Copy everything in the records exactly; the pictures stay out.

=== GIVEN RECORDS ===

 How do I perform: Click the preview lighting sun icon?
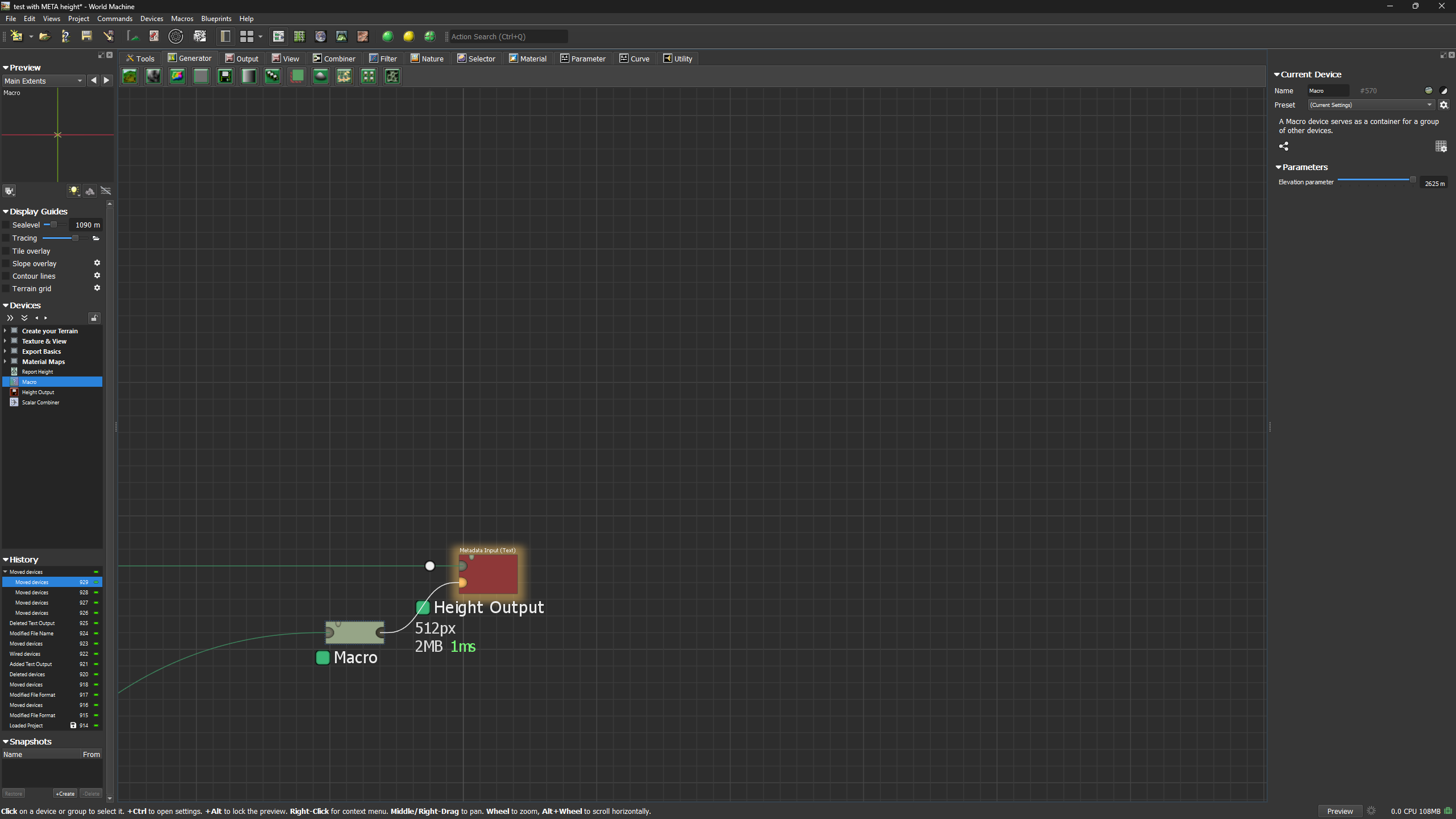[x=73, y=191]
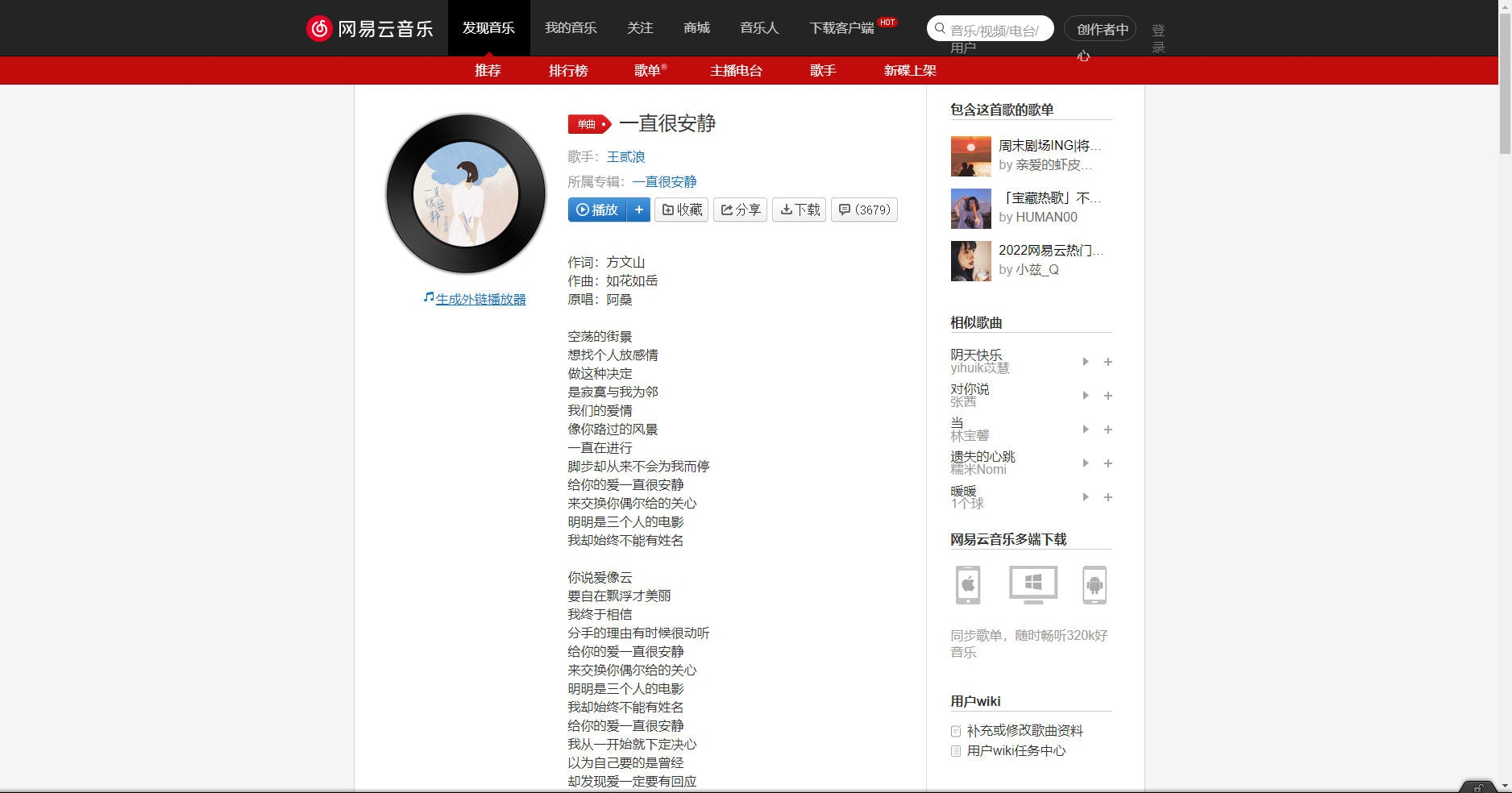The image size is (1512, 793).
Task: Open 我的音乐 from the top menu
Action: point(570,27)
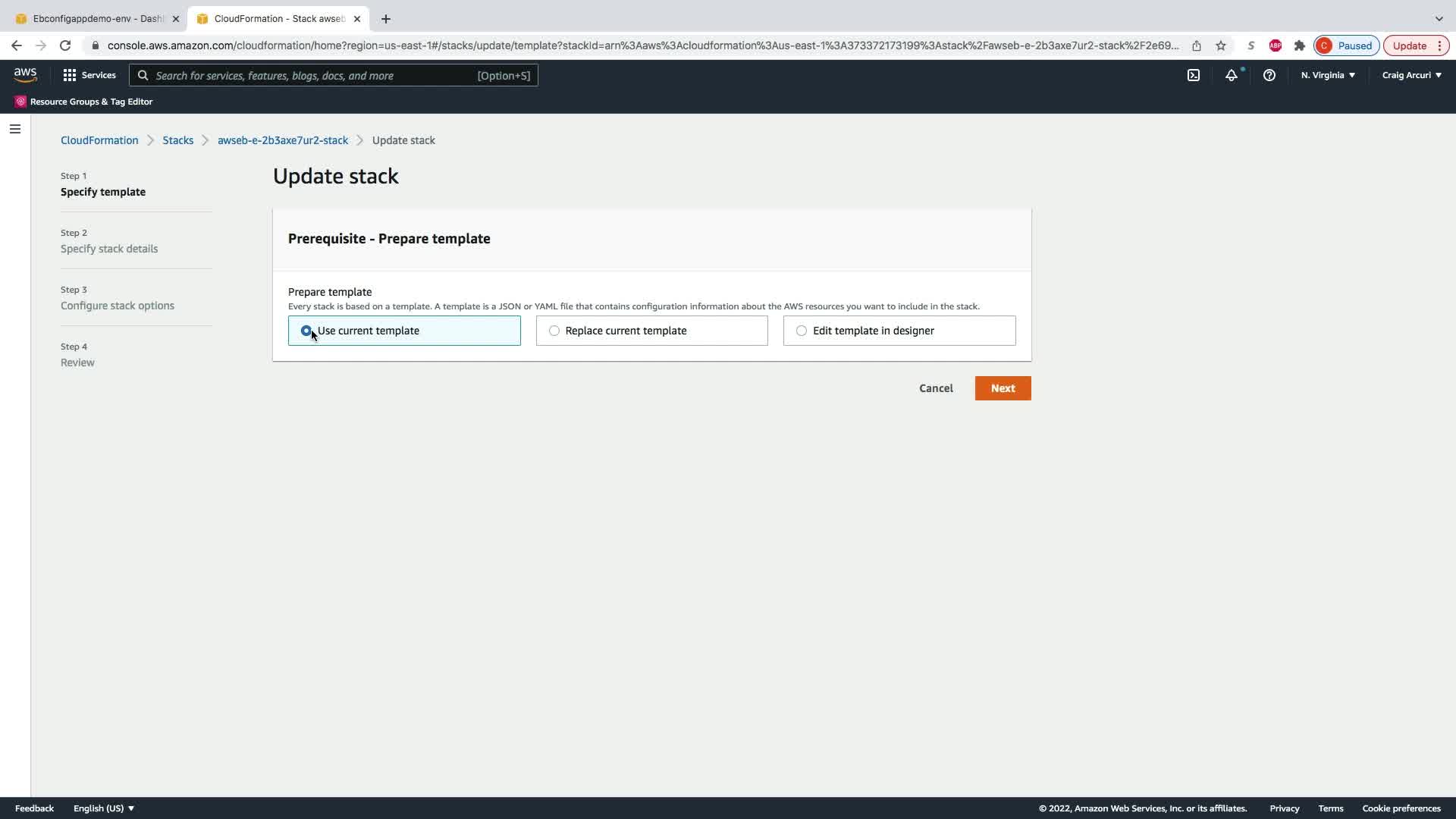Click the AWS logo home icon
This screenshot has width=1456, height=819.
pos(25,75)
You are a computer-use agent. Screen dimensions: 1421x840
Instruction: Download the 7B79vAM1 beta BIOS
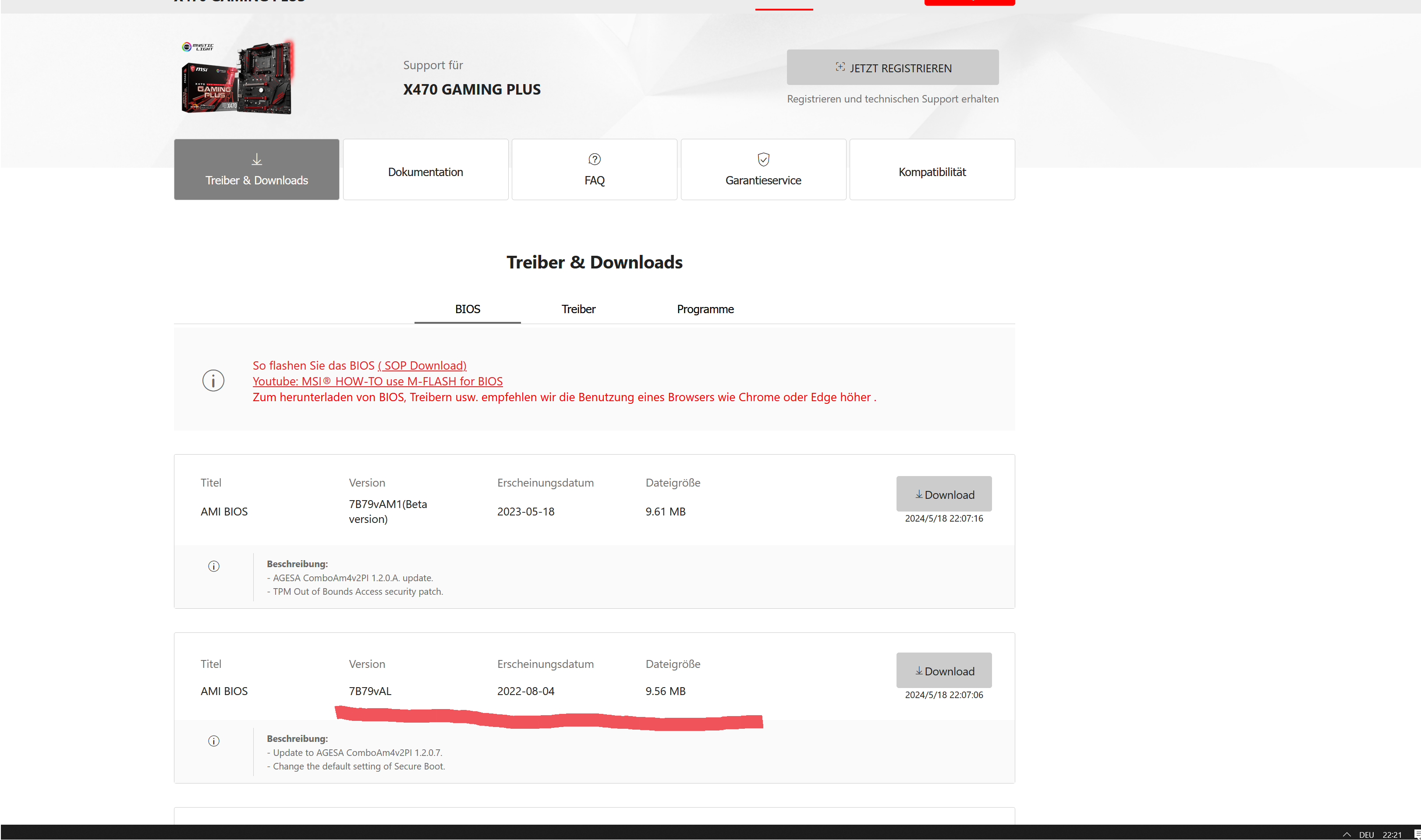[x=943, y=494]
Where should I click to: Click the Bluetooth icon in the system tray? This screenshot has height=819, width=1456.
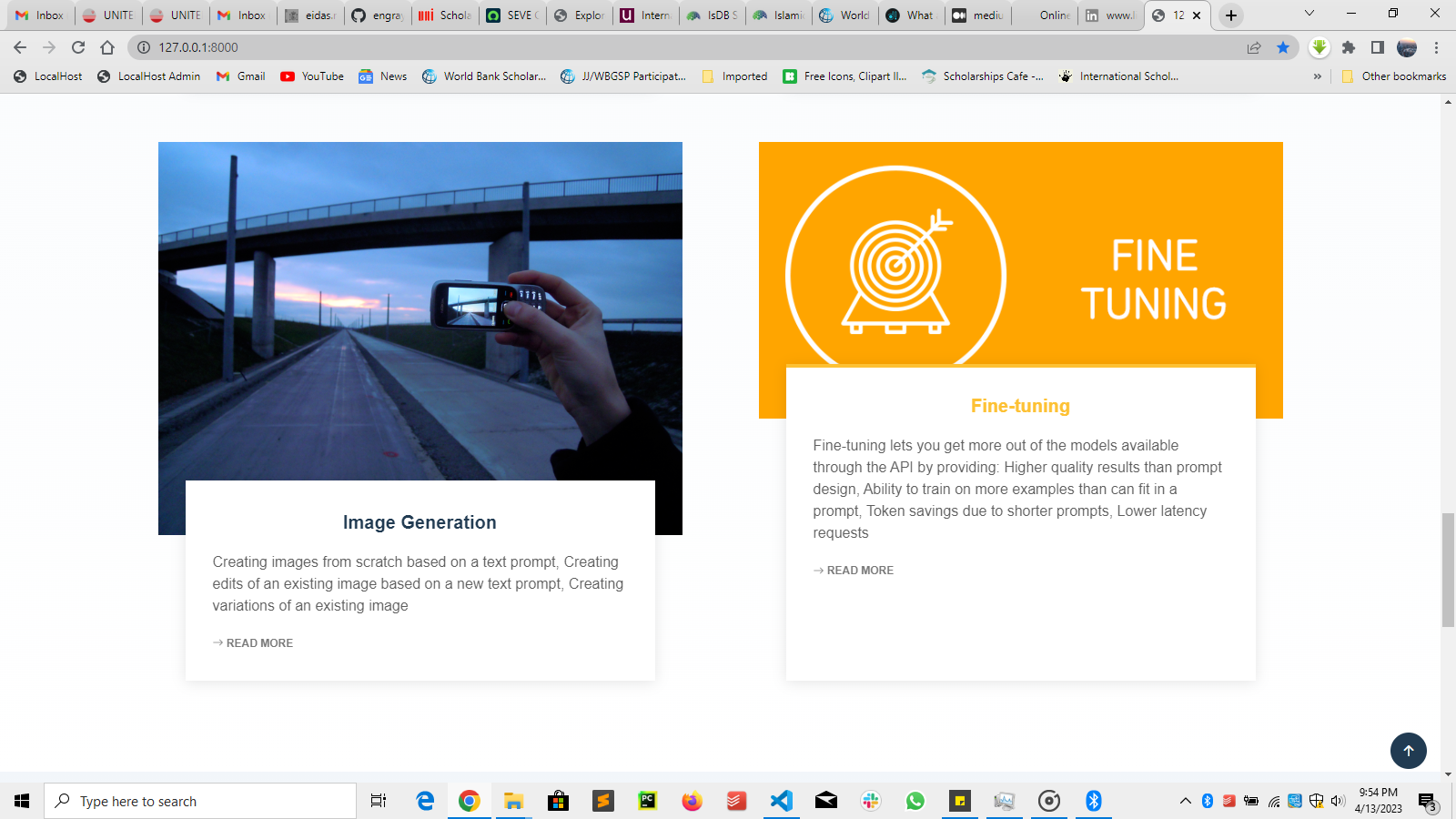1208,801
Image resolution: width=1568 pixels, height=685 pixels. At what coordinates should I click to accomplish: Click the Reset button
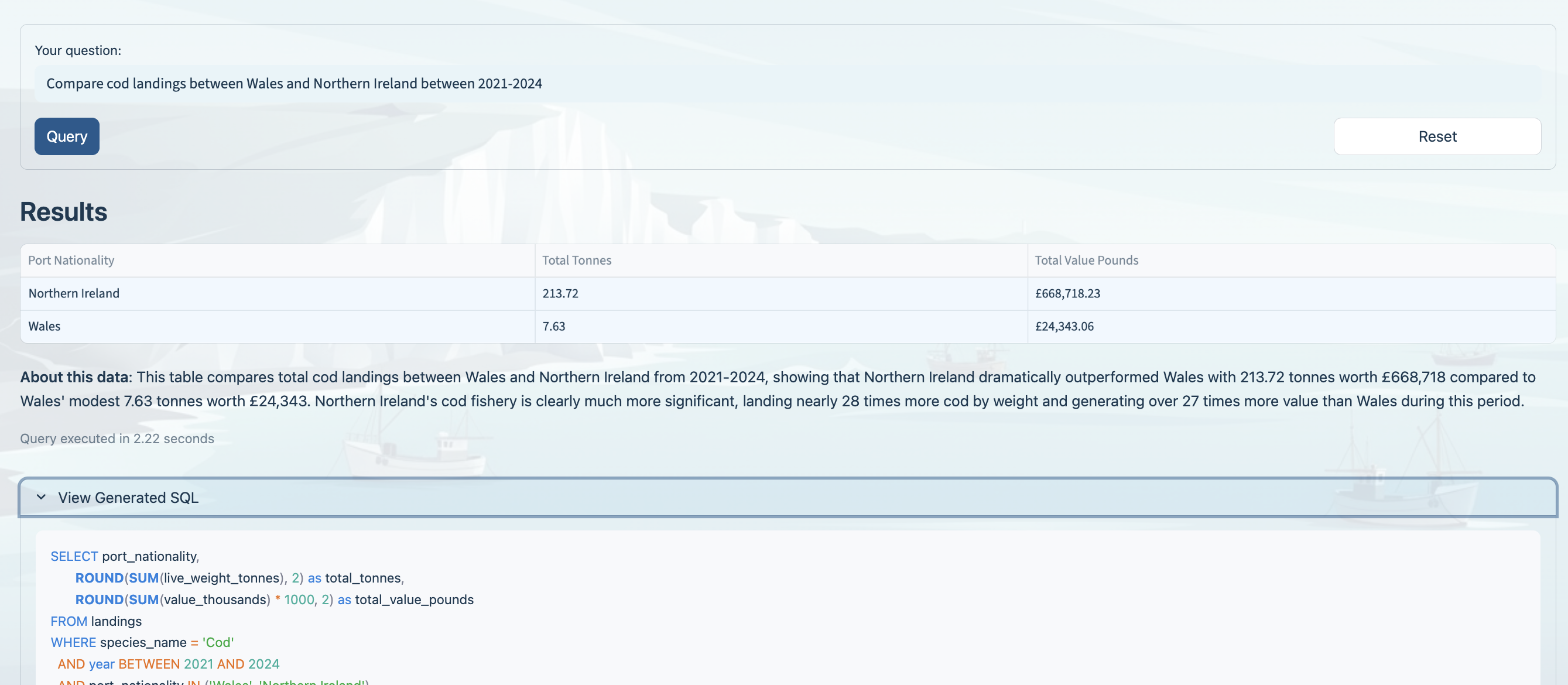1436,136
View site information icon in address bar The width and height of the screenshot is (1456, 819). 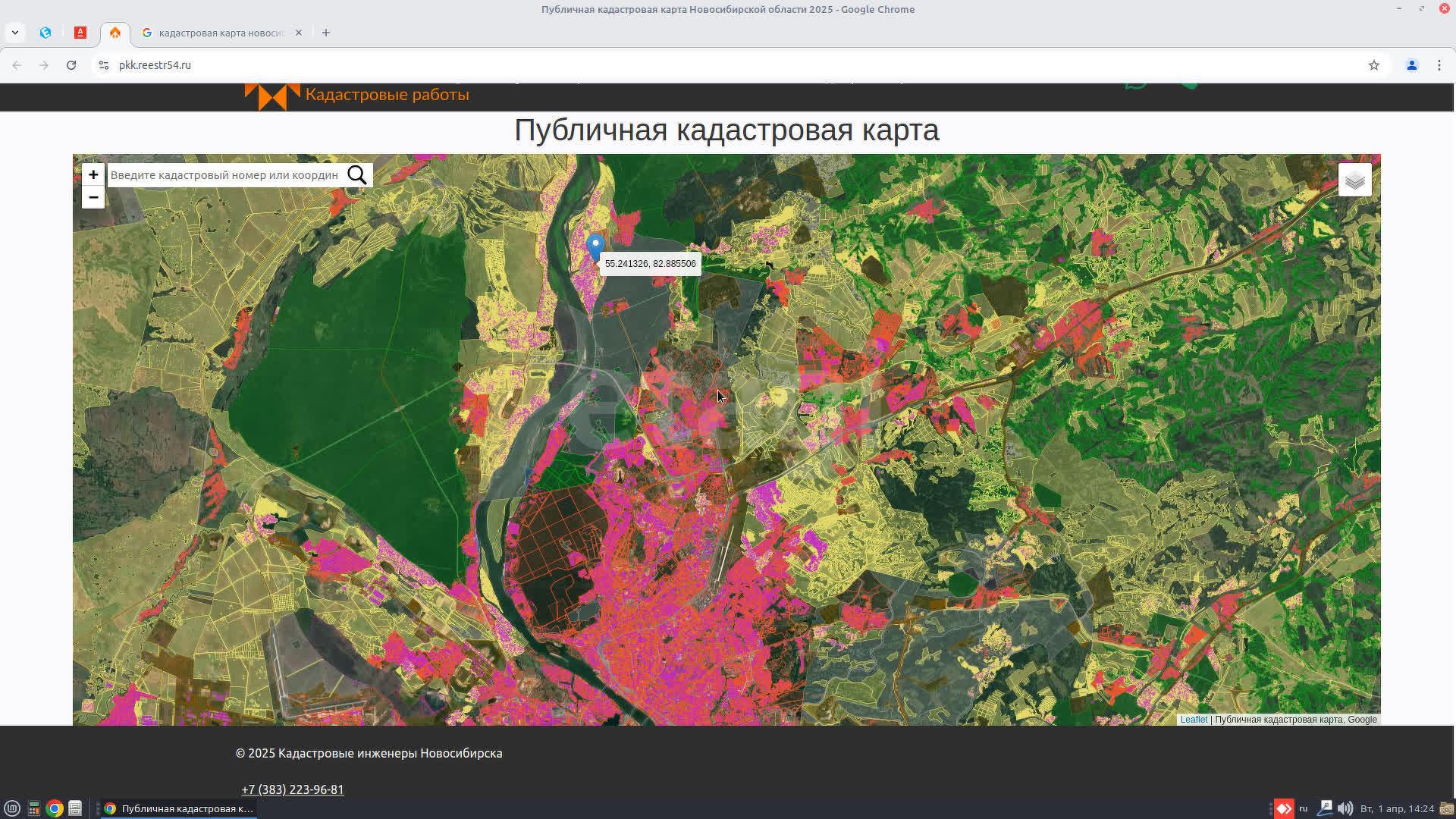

===

## ANSWER SECTION
 How do I perform: Click the preview lighting sun icon?
[x=73, y=191]
The image size is (1512, 793).
Task: Open 我的音乐 from the top menu
Action: point(570,27)
Click the AWS logo home icon
This screenshot has width=1456, height=819.
pos(25,75)
You are a computer-use agent. Screen dimensions: 1421x840
Instruction: Download the 7B79vAM1 beta BIOS
[x=943, y=494]
Where should I click to: Click the Bluetooth icon in the system tray? This screenshot has height=819, width=1456.
1208,801
Image resolution: width=1568 pixels, height=685 pixels. At what coordinates should I click to accomplish: Click the Reset button
1436,136
View site information icon in address bar The width and height of the screenshot is (1456, 819). 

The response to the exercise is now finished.